Thanks. I am flattered :-)

That would be an awesome theme for a game. Be a cell, an insect, a tree/ent, a human, a planet, or a galaxy. Change the scale of time and space, watch civilizations rise and fall. It's an epic thought. Would probably be a very hard game to program though.


There's no isomorphism between life and the galaxy. Life requires a mechanism for mutation replication in order to facilitate natural selection and the lowering of entropy in a local system.

The galaxy overall doesn't exhibit a single one of these properties at a high level. Entropy is rising and there is no mechanism for mutation let alone replication.


There's an isomorphism between life and stable structures. Most stable structures seem to be plentiful, and it isn't obvious whether it is because of nucleation/replication or because of independent emergence. There are plenty of galactic objects that beget other galactic objects in a self-propagating chain. Just look at what stars produce, and what stars form out of. Similar mechanisms apply to galaxy clusters.

Are you familiar with prions? Well, their form of reproduction _is_ nucleation.


framing failing fast or not as a conflict of interest between computer and codebase is an interesting one. I’ve often seen it as a conflict of interest between the user and the developer: users want the code to muddle through (“PHP style”), but devs want highly visible obvious failures early so they are easily identified and fixed.

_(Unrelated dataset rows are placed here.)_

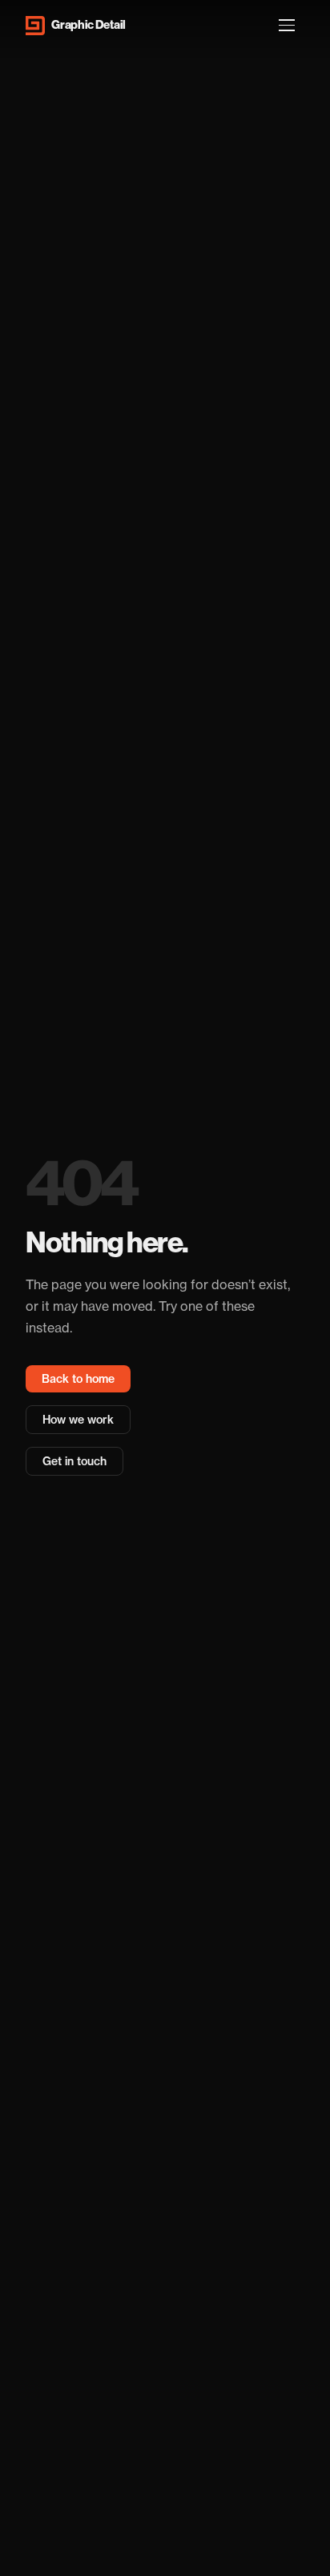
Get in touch (74, 1461)
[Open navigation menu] (286, 25)
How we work (78, 1419)
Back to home (78, 1379)
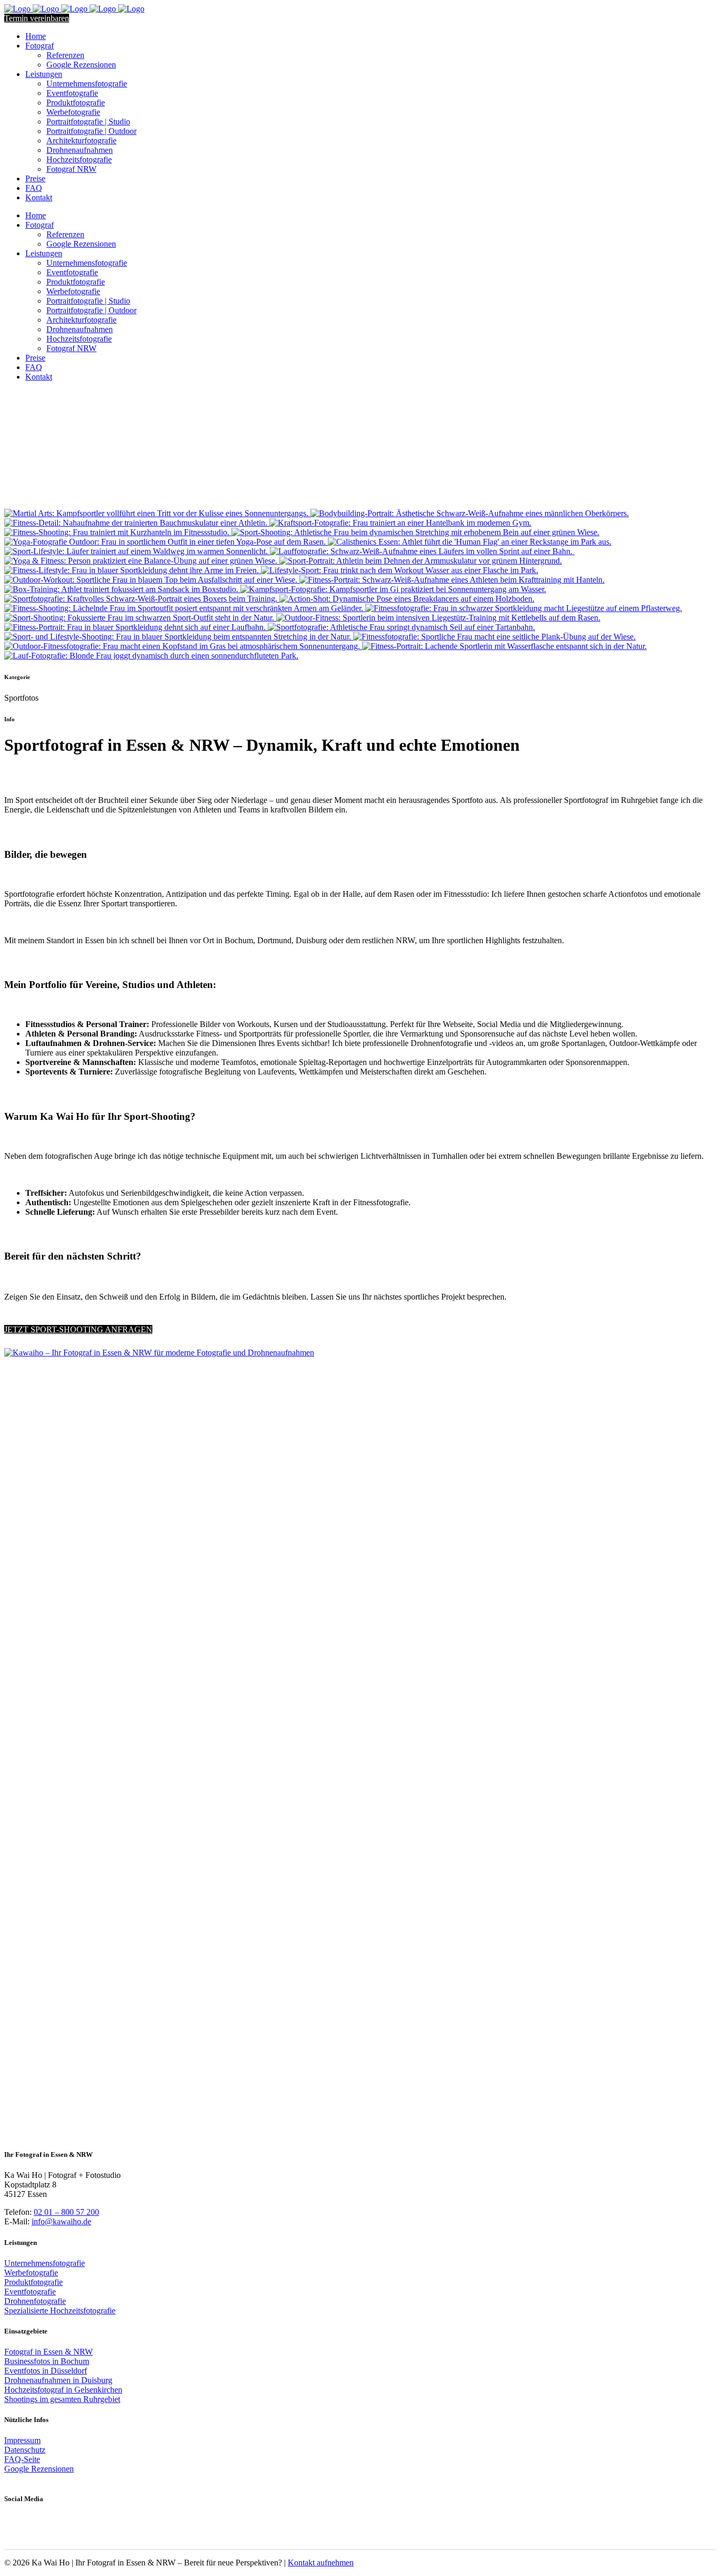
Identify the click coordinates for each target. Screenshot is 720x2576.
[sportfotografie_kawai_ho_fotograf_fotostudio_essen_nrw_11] (469, 541)
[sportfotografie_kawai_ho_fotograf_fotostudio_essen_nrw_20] (399, 570)
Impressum (22, 2440)
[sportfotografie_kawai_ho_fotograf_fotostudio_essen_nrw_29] (166, 541)
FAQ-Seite (22, 2459)
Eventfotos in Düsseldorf (45, 2370)
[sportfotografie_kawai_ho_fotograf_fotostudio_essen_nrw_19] (132, 570)
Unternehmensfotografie (44, 2263)
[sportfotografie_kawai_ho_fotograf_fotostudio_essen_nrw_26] (401, 627)
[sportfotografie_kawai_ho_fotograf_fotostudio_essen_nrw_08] (136, 522)
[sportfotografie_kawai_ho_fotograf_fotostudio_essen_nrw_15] (504, 646)
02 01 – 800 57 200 (66, 2211)
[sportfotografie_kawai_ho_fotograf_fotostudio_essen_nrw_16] (151, 655)
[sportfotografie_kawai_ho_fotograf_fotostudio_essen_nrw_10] (117, 532)
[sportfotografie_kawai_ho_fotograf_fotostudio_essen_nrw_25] (136, 627)
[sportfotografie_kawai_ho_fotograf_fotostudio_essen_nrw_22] (523, 608)
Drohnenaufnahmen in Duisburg (58, 2380)
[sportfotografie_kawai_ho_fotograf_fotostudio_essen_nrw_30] (415, 532)
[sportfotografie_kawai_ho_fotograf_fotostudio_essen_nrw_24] (438, 617)
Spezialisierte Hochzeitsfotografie (59, 2310)
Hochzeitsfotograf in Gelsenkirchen (63, 2389)
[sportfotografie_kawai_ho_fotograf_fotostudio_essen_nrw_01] (452, 579)
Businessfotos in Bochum (46, 2361)
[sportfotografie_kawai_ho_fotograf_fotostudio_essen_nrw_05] (406, 598)
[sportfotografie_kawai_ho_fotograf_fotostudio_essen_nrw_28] (494, 636)
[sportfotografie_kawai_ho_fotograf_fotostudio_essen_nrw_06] (157, 513)
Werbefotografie (31, 2272)
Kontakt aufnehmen (321, 2562)
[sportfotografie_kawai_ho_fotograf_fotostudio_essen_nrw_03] (393, 589)
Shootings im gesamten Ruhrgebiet (62, 2399)
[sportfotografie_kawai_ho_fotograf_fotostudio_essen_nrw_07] (469, 513)
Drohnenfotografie (35, 2301)
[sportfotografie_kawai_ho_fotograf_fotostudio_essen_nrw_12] (137, 551)
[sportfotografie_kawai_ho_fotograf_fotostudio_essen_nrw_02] (122, 589)
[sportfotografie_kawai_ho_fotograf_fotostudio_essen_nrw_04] (141, 598)
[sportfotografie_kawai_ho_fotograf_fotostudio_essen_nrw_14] (141, 560)
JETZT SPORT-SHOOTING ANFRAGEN (78, 1329)
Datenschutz (24, 2449)
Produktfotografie (33, 2282)
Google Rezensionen (39, 2468)
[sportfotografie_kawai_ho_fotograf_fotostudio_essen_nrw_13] (422, 551)
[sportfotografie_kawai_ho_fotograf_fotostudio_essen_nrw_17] (184, 608)
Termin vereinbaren (36, 18)
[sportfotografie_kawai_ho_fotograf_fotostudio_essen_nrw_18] (420, 560)
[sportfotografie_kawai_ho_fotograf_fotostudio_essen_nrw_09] (400, 522)
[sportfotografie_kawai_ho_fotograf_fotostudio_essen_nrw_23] (140, 617)
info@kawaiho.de (61, 2221)
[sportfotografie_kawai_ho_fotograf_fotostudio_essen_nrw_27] (178, 636)
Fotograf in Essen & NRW (48, 2351)
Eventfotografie (30, 2291)
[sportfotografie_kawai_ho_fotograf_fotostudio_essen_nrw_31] (183, 646)
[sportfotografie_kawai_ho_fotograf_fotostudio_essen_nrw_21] (151, 579)
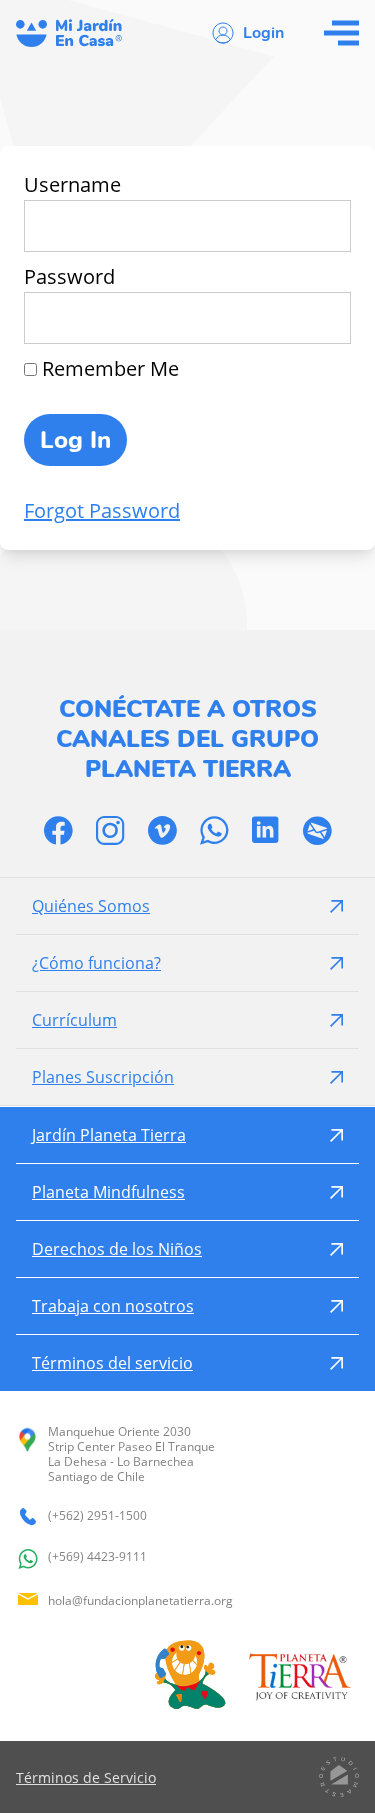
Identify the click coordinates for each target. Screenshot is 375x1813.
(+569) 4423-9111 (97, 1557)
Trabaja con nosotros (113, 1306)
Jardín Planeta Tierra (109, 1135)
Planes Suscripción (103, 1077)
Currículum (74, 1020)
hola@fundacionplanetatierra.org (140, 1600)
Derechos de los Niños (117, 1249)
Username (72, 184)
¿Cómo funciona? (96, 963)
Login (263, 33)
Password (69, 276)
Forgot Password (102, 510)
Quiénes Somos (91, 906)
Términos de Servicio (86, 1777)
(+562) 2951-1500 (97, 1516)
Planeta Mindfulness (108, 1192)
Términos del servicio (112, 1363)
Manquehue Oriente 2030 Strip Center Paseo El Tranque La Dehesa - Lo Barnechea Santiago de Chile (131, 1454)
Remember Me (108, 368)
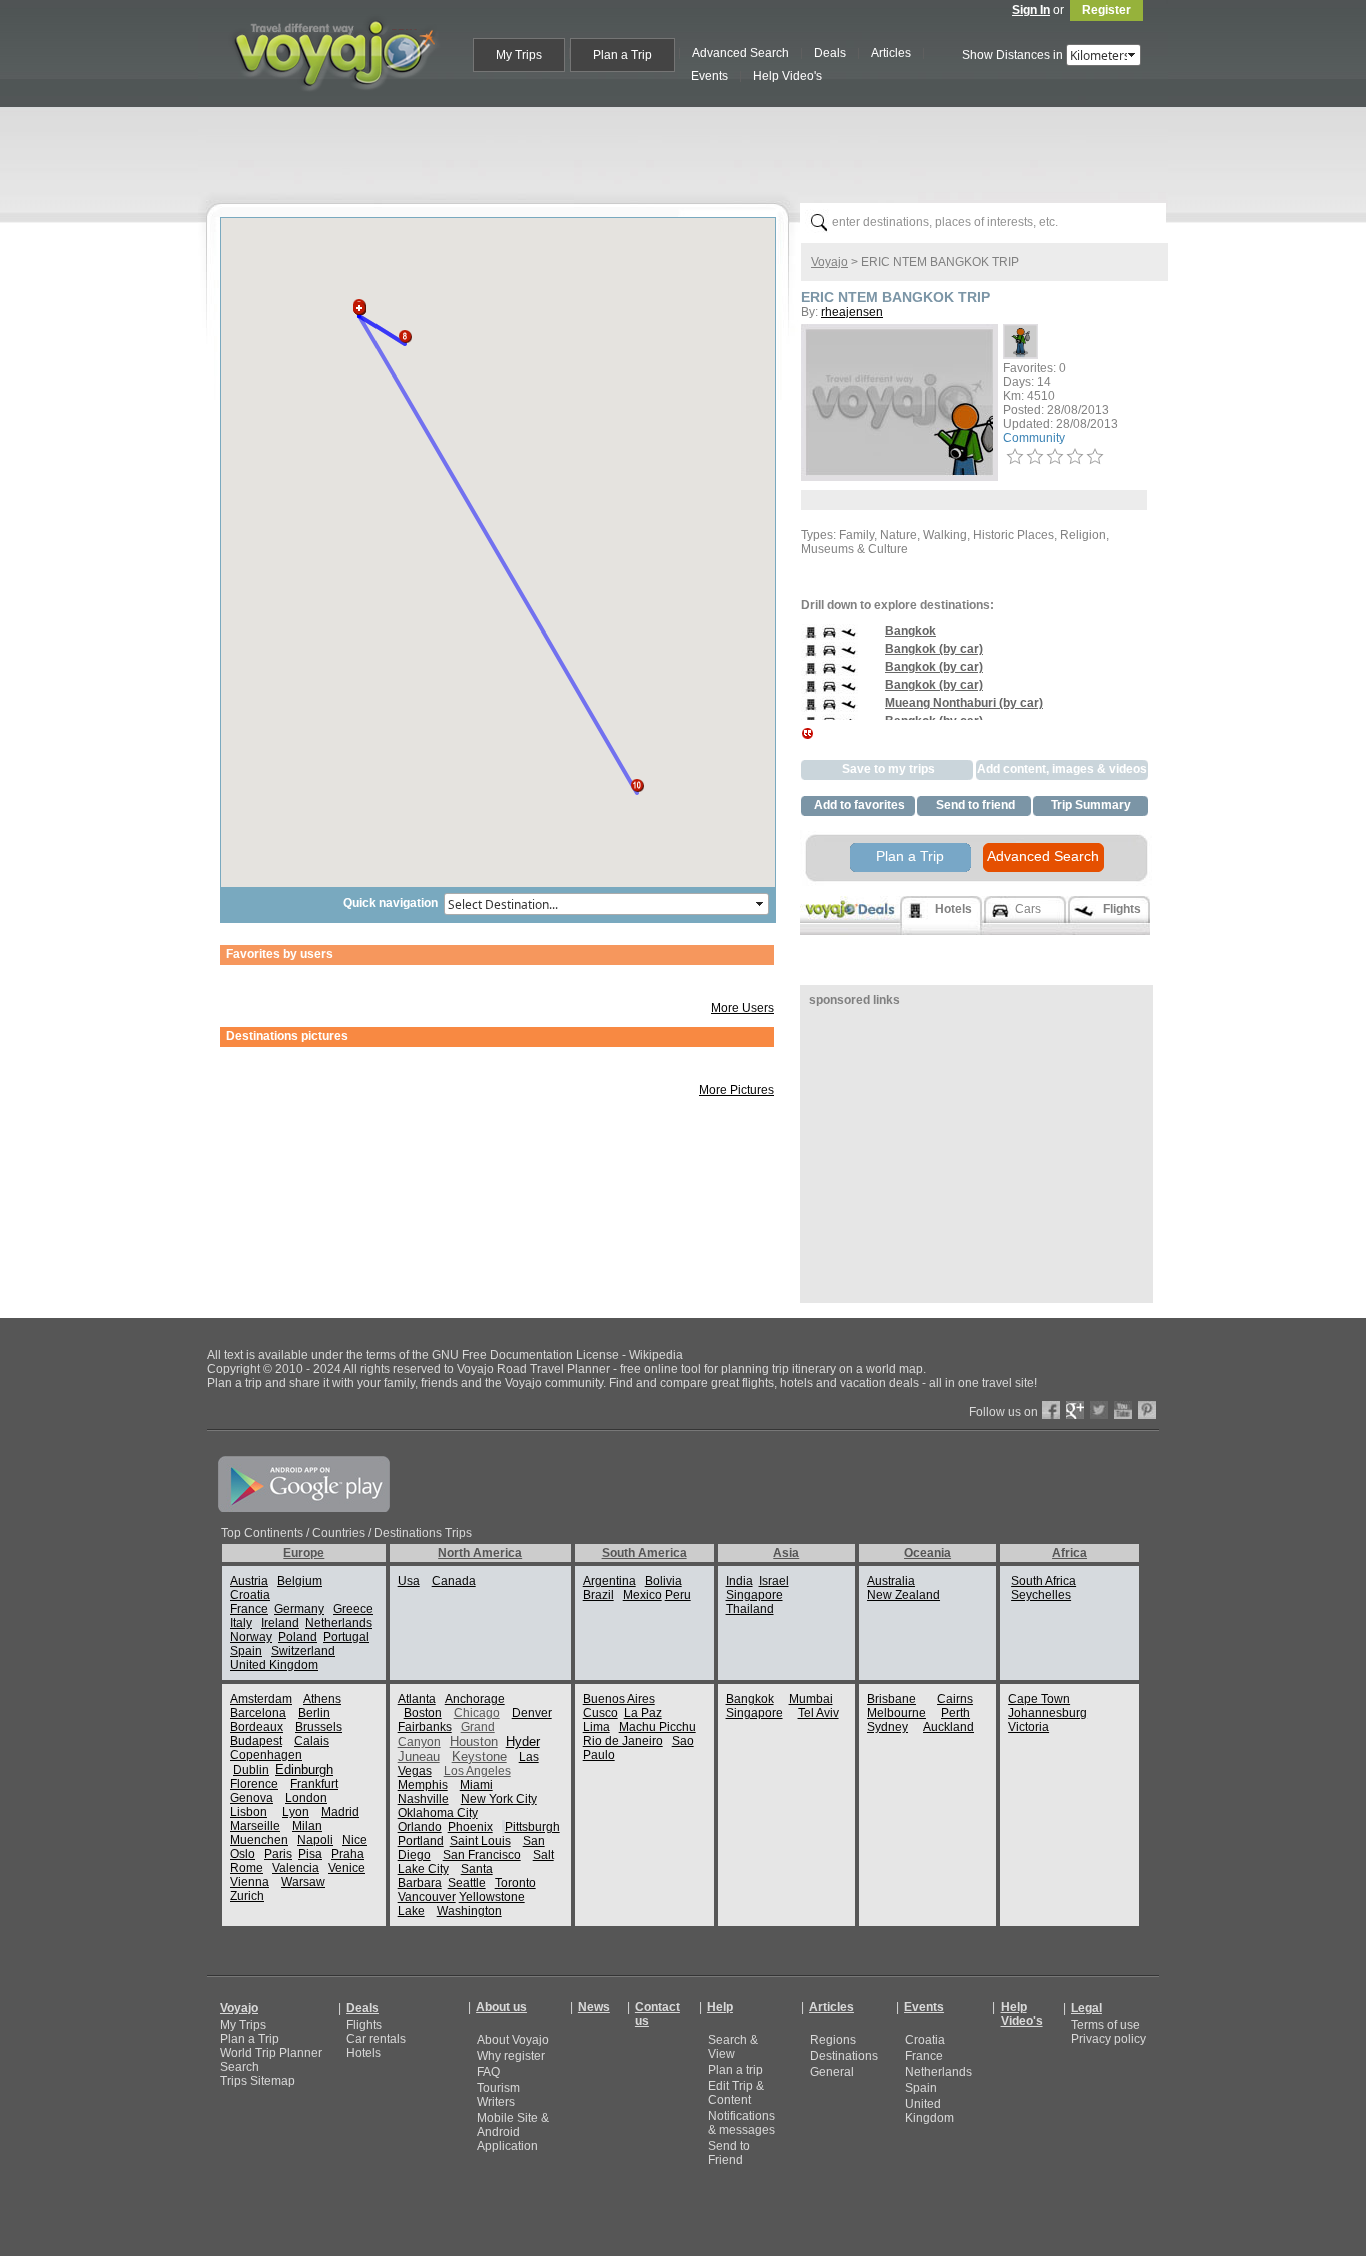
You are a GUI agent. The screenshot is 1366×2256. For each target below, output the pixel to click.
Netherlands (338, 1623)
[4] (1075, 457)
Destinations (844, 2056)
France (249, 1609)
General (832, 2072)
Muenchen (259, 1840)
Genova (251, 1798)
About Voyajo (513, 2040)
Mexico (642, 1595)
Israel (774, 1581)
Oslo (242, 1854)
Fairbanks (425, 1727)
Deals (362, 2008)
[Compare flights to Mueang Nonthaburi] (848, 710)
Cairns (955, 1699)
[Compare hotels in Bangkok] (810, 638)
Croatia (250, 1595)
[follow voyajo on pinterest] (1147, 1415)
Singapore (754, 1595)
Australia (891, 1581)
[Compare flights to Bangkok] (848, 638)
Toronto (515, 1883)
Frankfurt (314, 1784)
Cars (1028, 909)
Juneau (419, 1756)
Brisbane (891, 1699)
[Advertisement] (691, 151)
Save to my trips (888, 769)
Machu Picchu (657, 1727)
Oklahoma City (438, 1813)
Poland (297, 1637)
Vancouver (427, 1897)
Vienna (249, 1882)
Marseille (255, 1826)
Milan (307, 1826)
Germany (299, 1609)
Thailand (750, 1609)
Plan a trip (735, 2070)
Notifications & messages (741, 2123)
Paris (278, 1854)
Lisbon (248, 1812)
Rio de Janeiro (623, 1741)
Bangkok (750, 1699)
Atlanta (417, 1699)
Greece (353, 1609)
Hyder (523, 1741)
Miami (476, 1785)
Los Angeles (477, 1771)
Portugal (346, 1637)
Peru (678, 1595)
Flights (364, 2025)
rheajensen (852, 312)
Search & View (733, 2047)
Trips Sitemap (257, 2081)
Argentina (609, 1581)
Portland (421, 1841)
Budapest (256, 1741)
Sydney (887, 1727)
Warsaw (303, 1882)
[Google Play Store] (304, 1508)
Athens (322, 1699)
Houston (474, 1741)
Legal (1086, 2008)
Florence (254, 1784)
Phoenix (470, 1827)
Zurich (247, 1896)
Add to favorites (859, 805)
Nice (354, 1840)
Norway (251, 1637)
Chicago (477, 1713)
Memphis (423, 1785)
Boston (423, 1713)
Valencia (295, 1868)
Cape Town (1039, 1699)
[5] (1095, 457)
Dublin (251, 1770)
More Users (742, 1008)
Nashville (423, 1799)
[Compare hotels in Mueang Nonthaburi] (810, 710)
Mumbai (811, 1699)
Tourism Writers (498, 2095)
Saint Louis (480, 1841)
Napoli (315, 1840)
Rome (246, 1868)
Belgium (299, 1581)
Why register (511, 2056)
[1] (1015, 457)
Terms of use (1105, 2025)
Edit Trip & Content (736, 2093)
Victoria (1028, 1727)
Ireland (280, 1623)
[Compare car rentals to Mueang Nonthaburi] (829, 710)
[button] (358, 302)
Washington (469, 1911)
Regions (833, 2040)
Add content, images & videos (1062, 769)
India (739, 1581)
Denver (532, 1713)
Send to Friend (729, 2153)
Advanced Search (1043, 856)
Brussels (318, 1727)
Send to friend (975, 805)
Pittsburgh (532, 1827)
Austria (249, 1581)
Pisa (310, 1854)
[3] (1055, 457)
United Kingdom (274, 1665)
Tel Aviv (818, 1713)
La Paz (643, 1713)
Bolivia (663, 1581)
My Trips (243, 2025)
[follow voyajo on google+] (1075, 1415)
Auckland (948, 1727)
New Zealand (903, 1595)
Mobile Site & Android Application (513, 2132)
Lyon (295, 1812)
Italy (241, 1623)
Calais (311, 1741)
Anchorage (475, 1699)
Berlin (314, 1713)
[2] (1035, 457)
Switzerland (303, 1651)
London (306, 1798)
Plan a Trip (910, 856)
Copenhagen (266, 1755)
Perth (955, 1713)
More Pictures (736, 1090)
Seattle (467, 1883)
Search (239, 2067)
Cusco (600, 1713)
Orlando (420, 1827)
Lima (596, 1727)
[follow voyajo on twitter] (1099, 1415)
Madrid (340, 1812)
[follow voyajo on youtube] (1123, 1415)
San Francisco (482, 1855)
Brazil (598, 1595)
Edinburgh (304, 1769)
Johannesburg (1047, 1713)
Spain (246, 1651)
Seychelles (1041, 1595)
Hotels (363, 2053)
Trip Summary (1091, 805)
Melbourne (896, 1713)
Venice (346, 1868)
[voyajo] (334, 102)
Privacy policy (1108, 2039)
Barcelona (258, 1713)
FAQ (488, 2072)
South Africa (1043, 1581)
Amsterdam (261, 1699)
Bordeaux (256, 1727)
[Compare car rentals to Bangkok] (829, 638)
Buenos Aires (619, 1699)
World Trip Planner (271, 2053)
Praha (347, 1854)
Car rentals (376, 2039)
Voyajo (829, 262)
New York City (499, 1799)
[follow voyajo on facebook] (1051, 1415)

How do people balance this? The “state of the art” still seems to be things like “have asserts turned on in the debug build” but a holistic approach where the application has different runtime contracts with regards to failures based upon who is using the app seems somewhat underutilized — I’ve done it piecemeal with application feature flags but has anything like this been done at the platform/language/framework level?


A codebase is a mechanical approximation of a set of human intentions. It's a model of an organic phenomenon.


A code bases that manages a data store is not a model, it is a phenomenon.


> In this way, building software isn't at all like assembling a car. In terms of managing growth, it's more like raising a child or tending a garden.

I knew it! I always thought maintaining my project was like doing a bonsai tree!

(Disclaimer: I have zero experiences of bonsai.)


Bonsai stay small as they age. Sadly, software programs do not.


because the gardener trims them both above and below ground.


Not even just the source code. Our system, even with the source code static, has constantly changing characteristics.

We integrate with dozens of 3rd party APIs, making over 10M external HTTP calls per day. That leads to a lot of variability in runtime characteristics.


This is true for us too. The behavior of ours is due to how airline fare rules are filed which creates all sorts of silly things.



A production system is like the TARDIS.

You don't program the system, you negotiate with it.